Objective ::
Copy the records from the start through the line containing "Looking at the", substituting "violet" for "purple" and changing nothing else. Leave out the pictures.

Data shown ::
────────

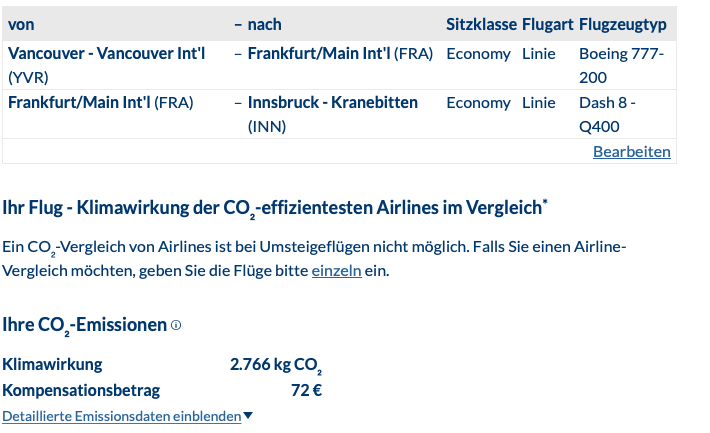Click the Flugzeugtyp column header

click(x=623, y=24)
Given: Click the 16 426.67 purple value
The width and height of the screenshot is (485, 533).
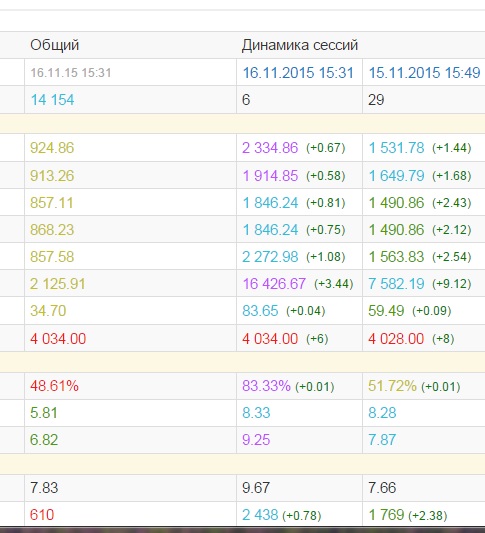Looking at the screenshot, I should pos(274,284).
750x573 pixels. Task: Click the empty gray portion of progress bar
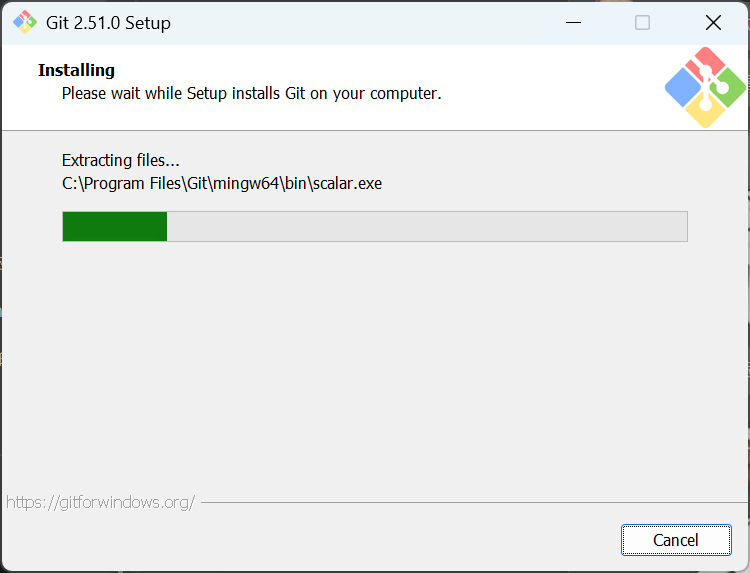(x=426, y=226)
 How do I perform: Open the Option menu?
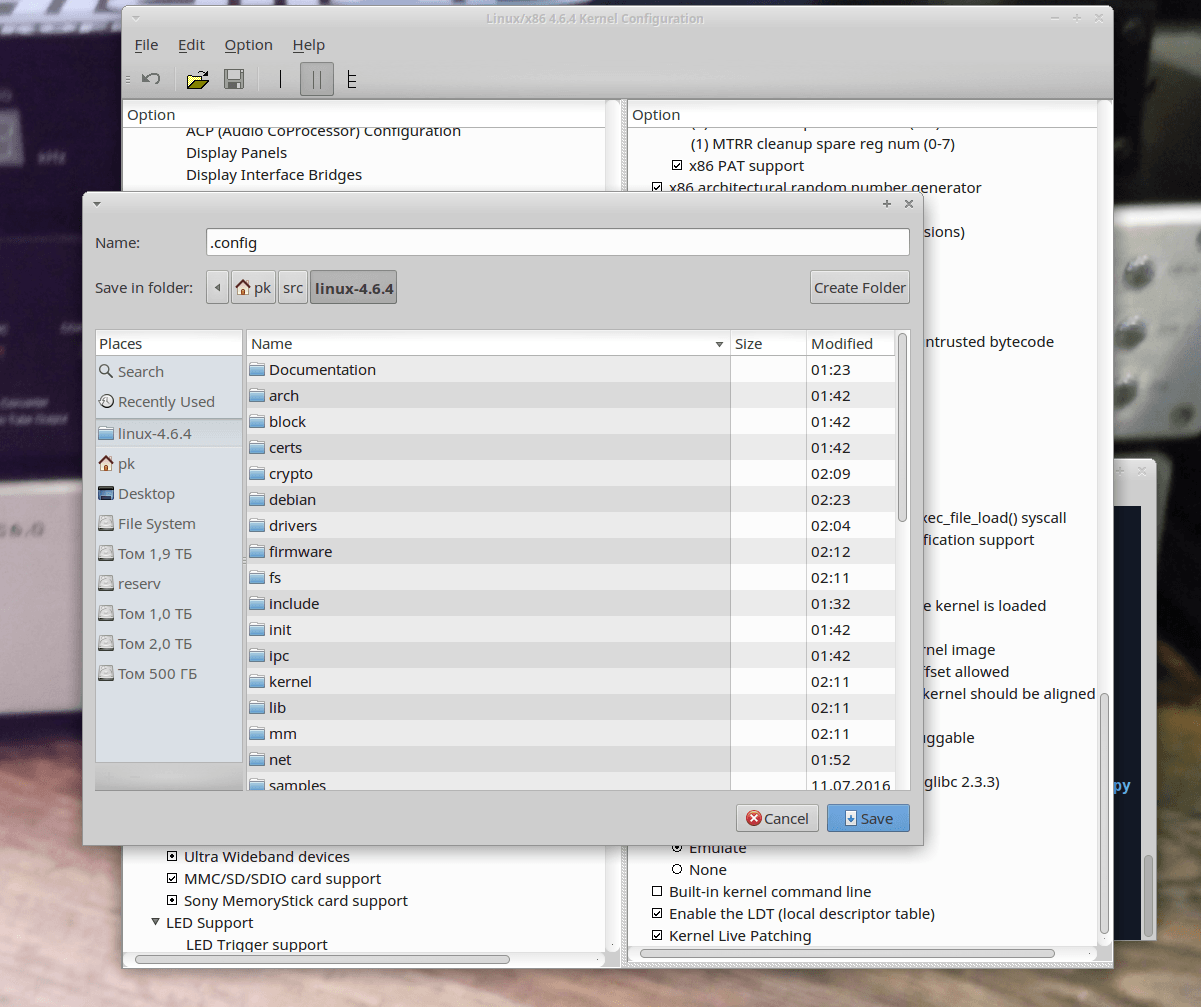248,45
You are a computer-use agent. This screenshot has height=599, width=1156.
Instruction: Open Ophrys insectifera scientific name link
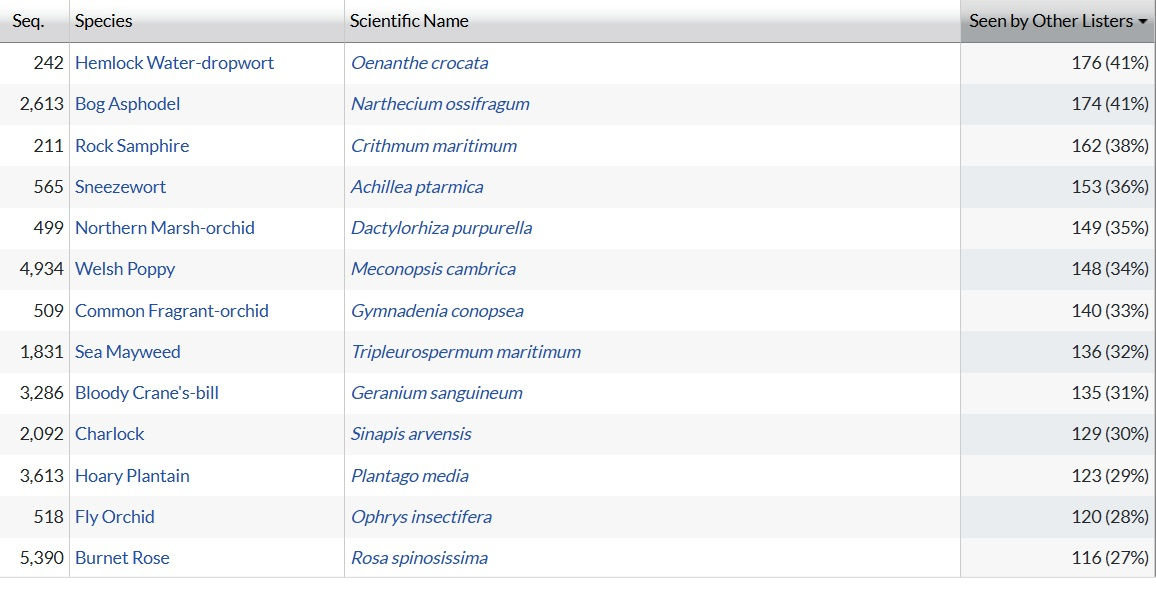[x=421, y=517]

────────

Result of this task ::
Click the Flugzeugtyp column header

click(x=623, y=24)
Given: Click the 16 426.67 violet value
The width and height of the screenshot is (485, 533).
Looking at the screenshot, I should pos(274,284).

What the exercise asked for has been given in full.